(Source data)

BEGIN

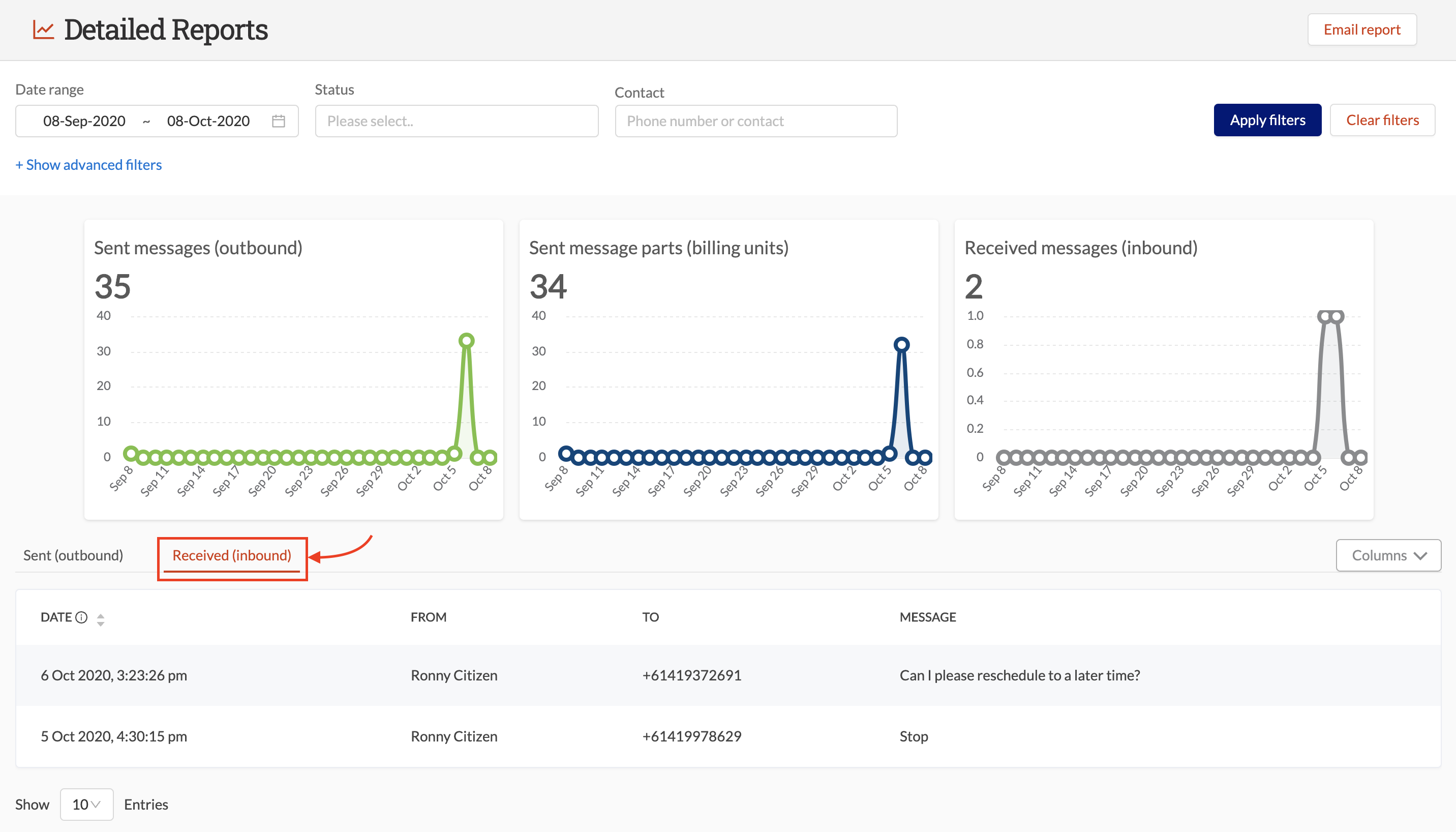Click the Clear filters button
The height and width of the screenshot is (832, 1456).
point(1383,120)
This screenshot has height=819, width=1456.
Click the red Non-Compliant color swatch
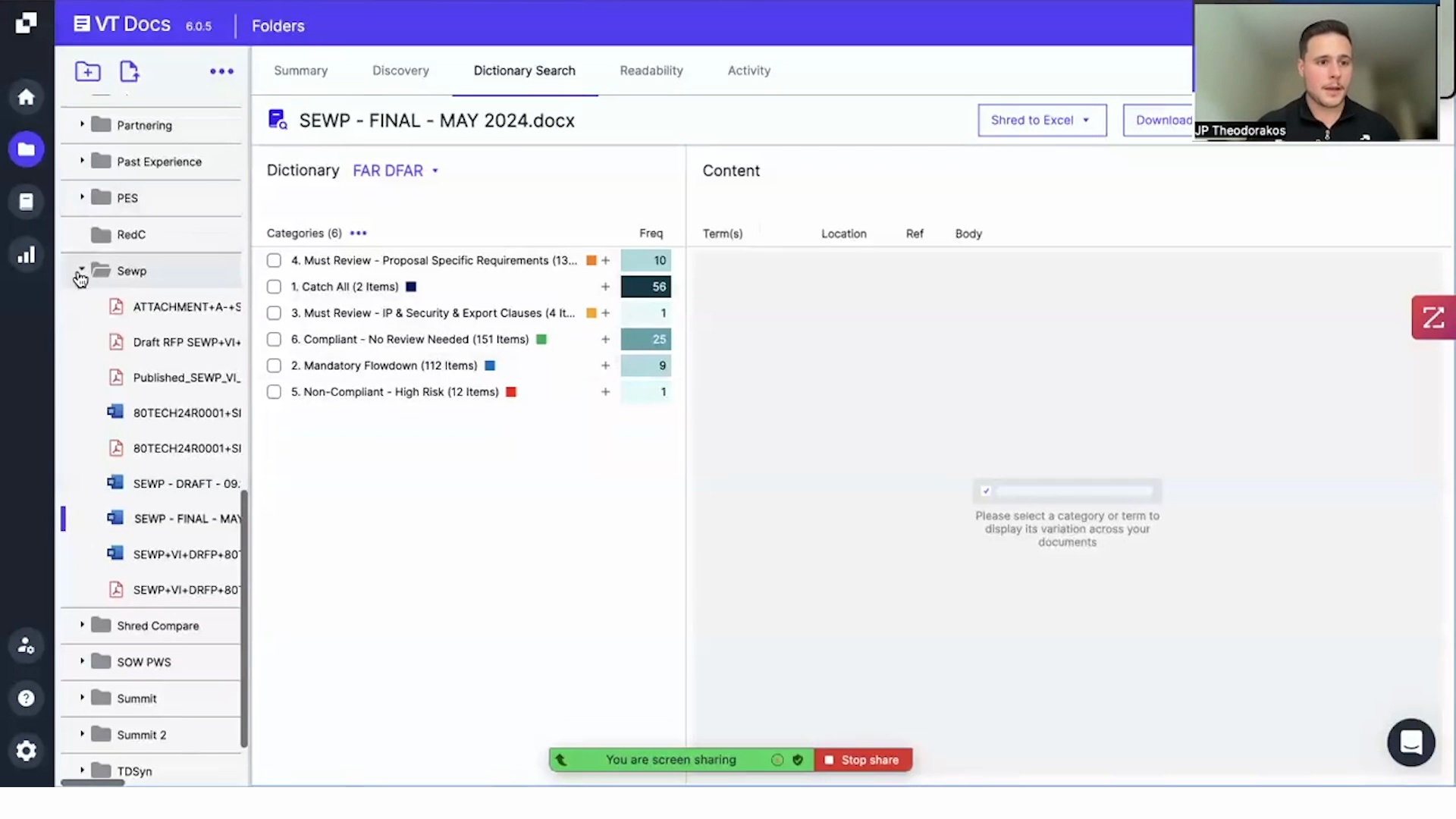(511, 392)
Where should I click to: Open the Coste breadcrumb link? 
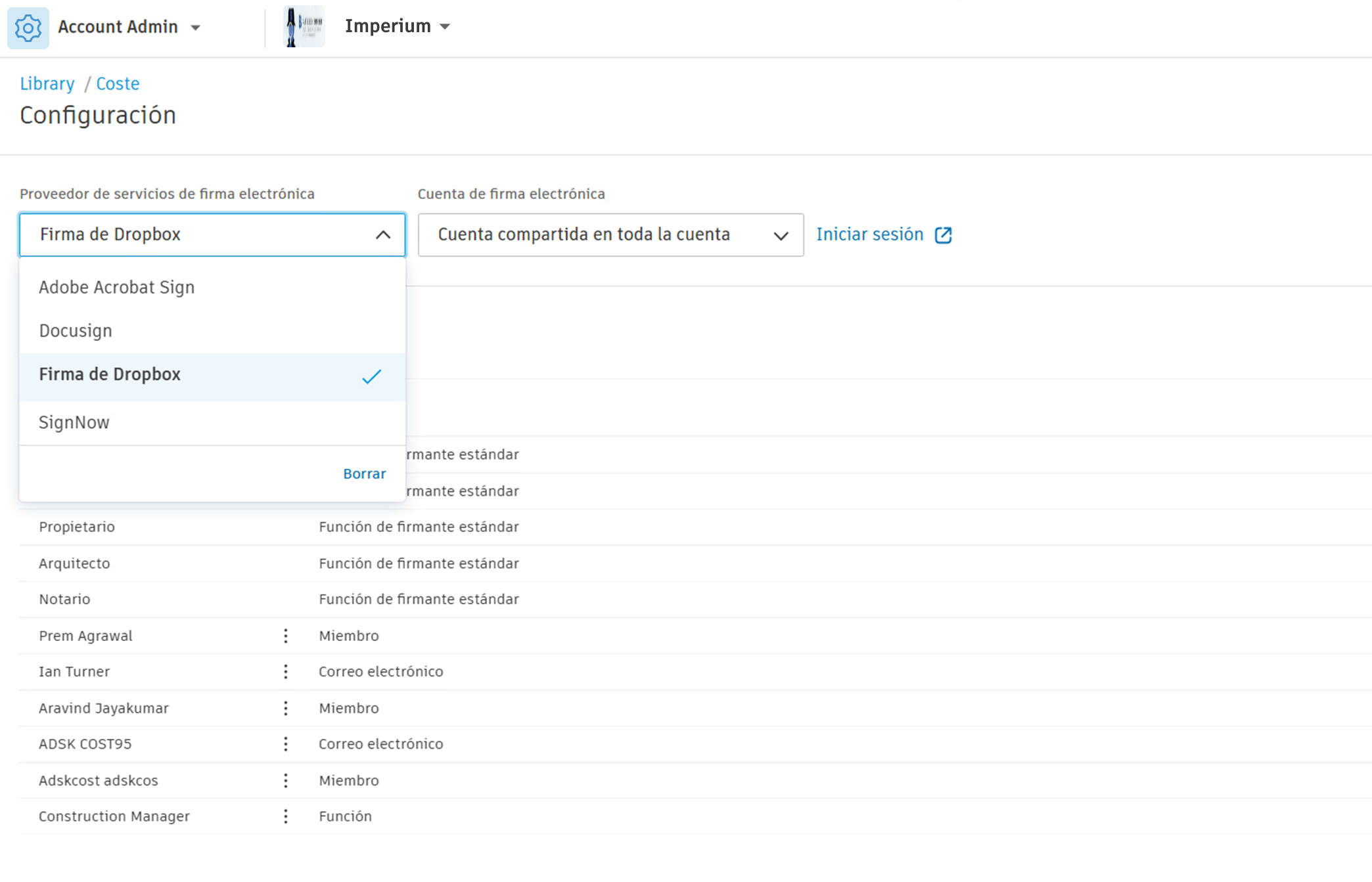118,83
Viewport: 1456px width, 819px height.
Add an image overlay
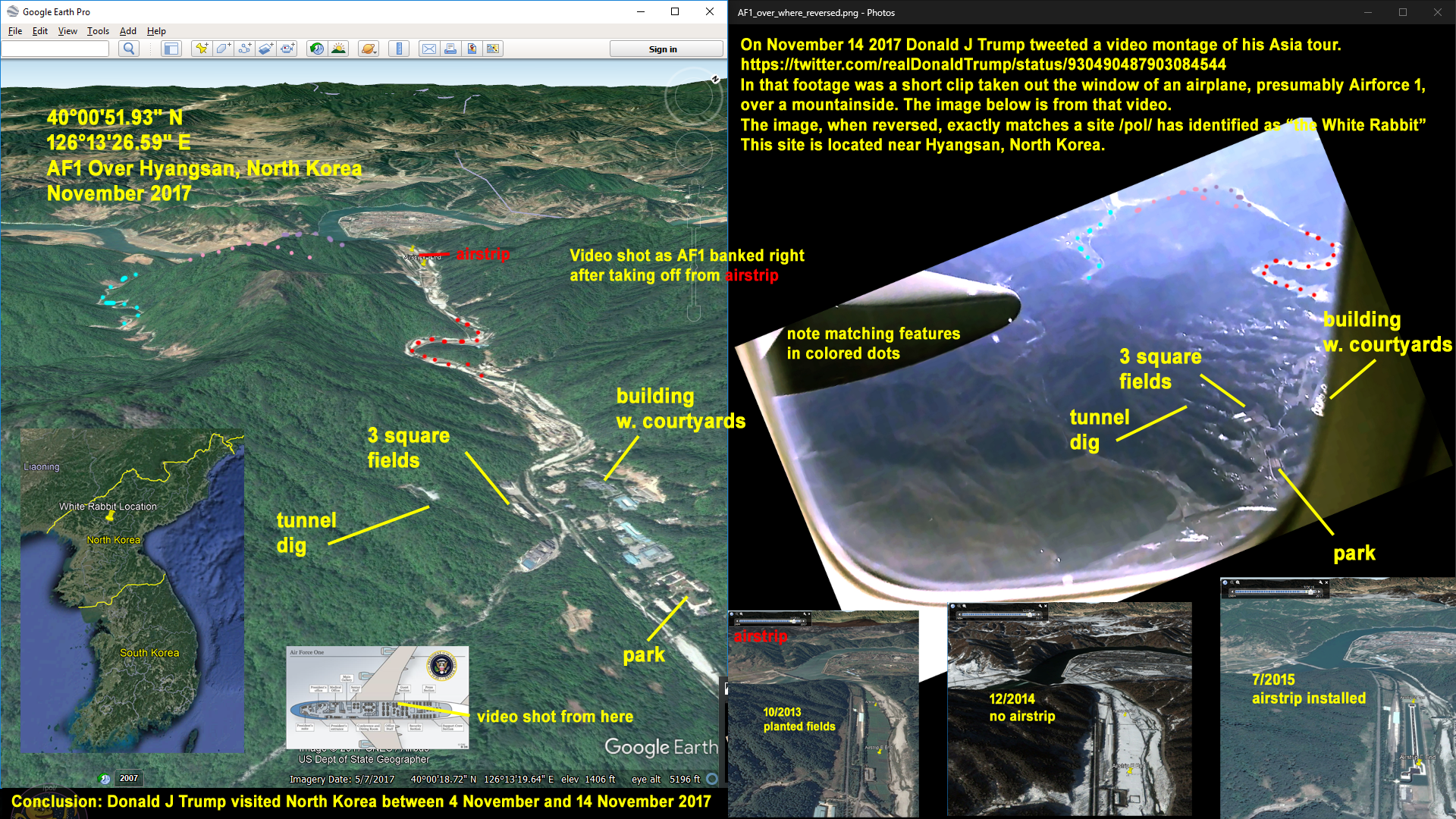click(x=265, y=49)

END

§ **ASSIGNMENT**
Word for word, set down the lines from the line with "Viewport: 1456px width, 819px height." through the last line of the entries, and nothing else; the pictures stay out.

§ **PROBLEM SOLUTION**
Viewport: 1456px width, 819px height.
Add an image overlay
click(x=265, y=49)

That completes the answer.